A Venezia si sogna e ci si innamora. Durante il Carnevale ci si tuffa anche in un’atmosfera di festa. Ma guai a considerarlo solo uno scherzo.
Perché il Carnevale più famoso d’Europa, forse secondo nel mondo per notorietà solo a quello di Rio, diventa un’occasione di business per la città veneta. Che quest’anno ha offerto il suo prestigioso palco al Veneto per lanciare la candidatura di Milano e Cortina alle Olimpiadi invernali de 2026 con il volo della campionessa Arianna Fontana. Soldi e ancora soldi, altro che scherzi.
Che pure ci sono. Perché l’atmosfera del Carnevale di Venezia è davvero unica. Una macchina del tempo, come quella realizzata sul celebre palco di piazza San Marco, che consente al visitatore di tuffarsi nelle atmosfere festose del Settecento e dell’Ottocento.
Feste, anche in questo caso, che vengono prese sul serio.
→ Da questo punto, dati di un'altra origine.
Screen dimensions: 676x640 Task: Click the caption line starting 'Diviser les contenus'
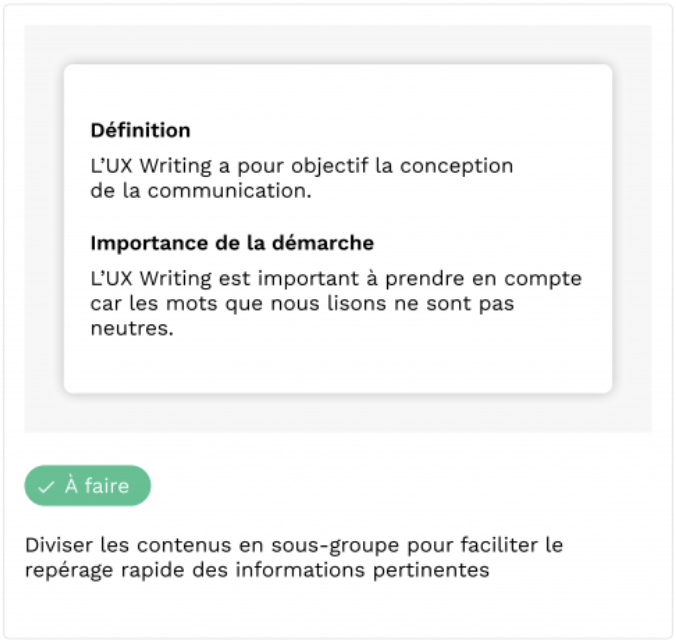tap(294, 546)
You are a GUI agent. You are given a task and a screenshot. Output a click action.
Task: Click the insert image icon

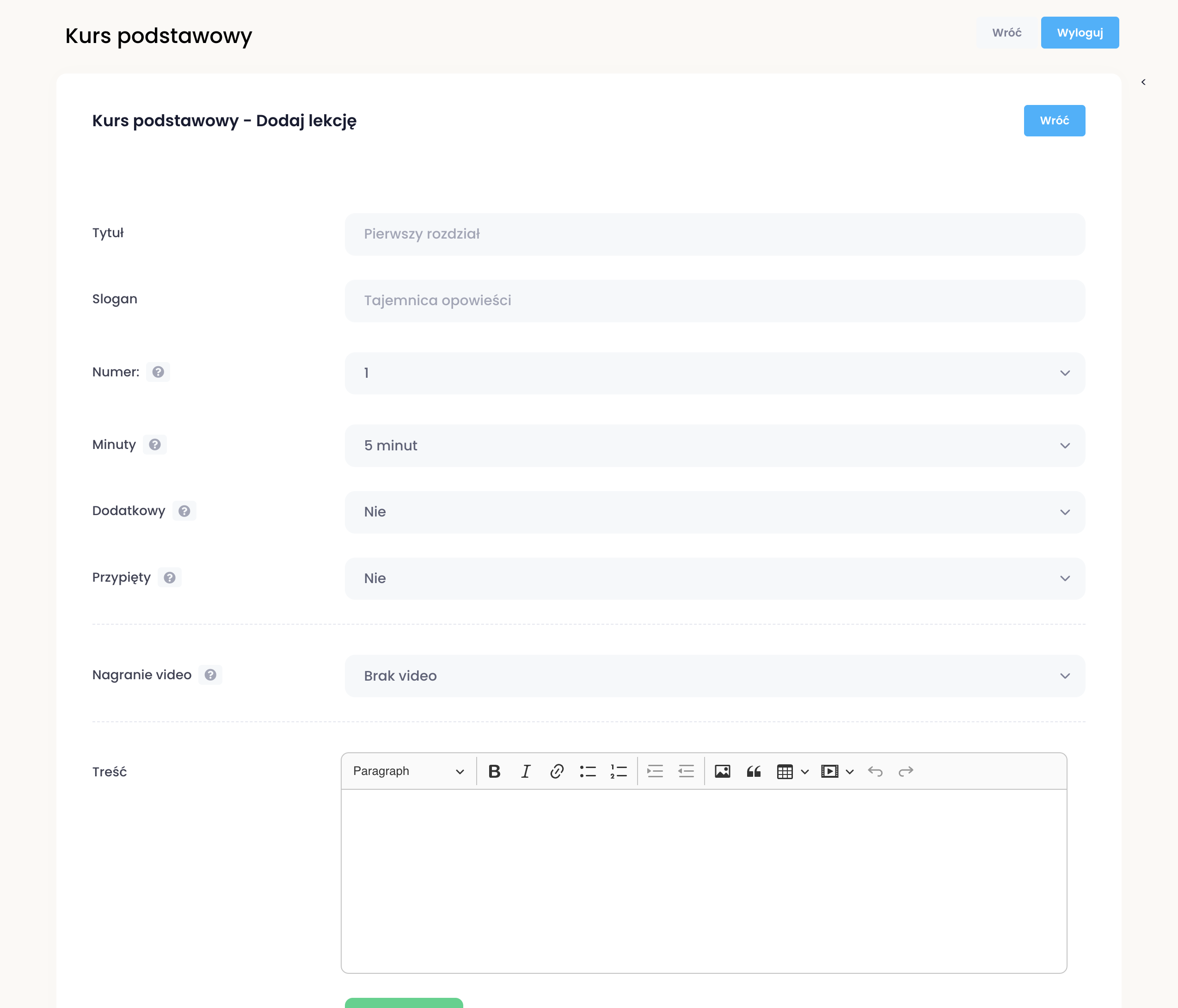tap(722, 772)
Nei celebri palazzi, che di notte si specchiano illuminati e sfarzosi nel Canal Grande. E nella stessa piazza San Marco, dove si gareggia in fantasia per realizzare la maschera più originale. Non è un caso che a piazza San Marco si trovino più adulti mascherati dei bambini. Che hanno comunque molte occasioni di svago nei vari appuntamenti a loro dedicati in altri punti della città e della Laguna.
E poi c’è la festa dei commercianti, degli artigiani, dei ristoratori e degli albergatori:tra i 40 ed i 60 milioni di euro l’indotto assicurato dal Carnevale.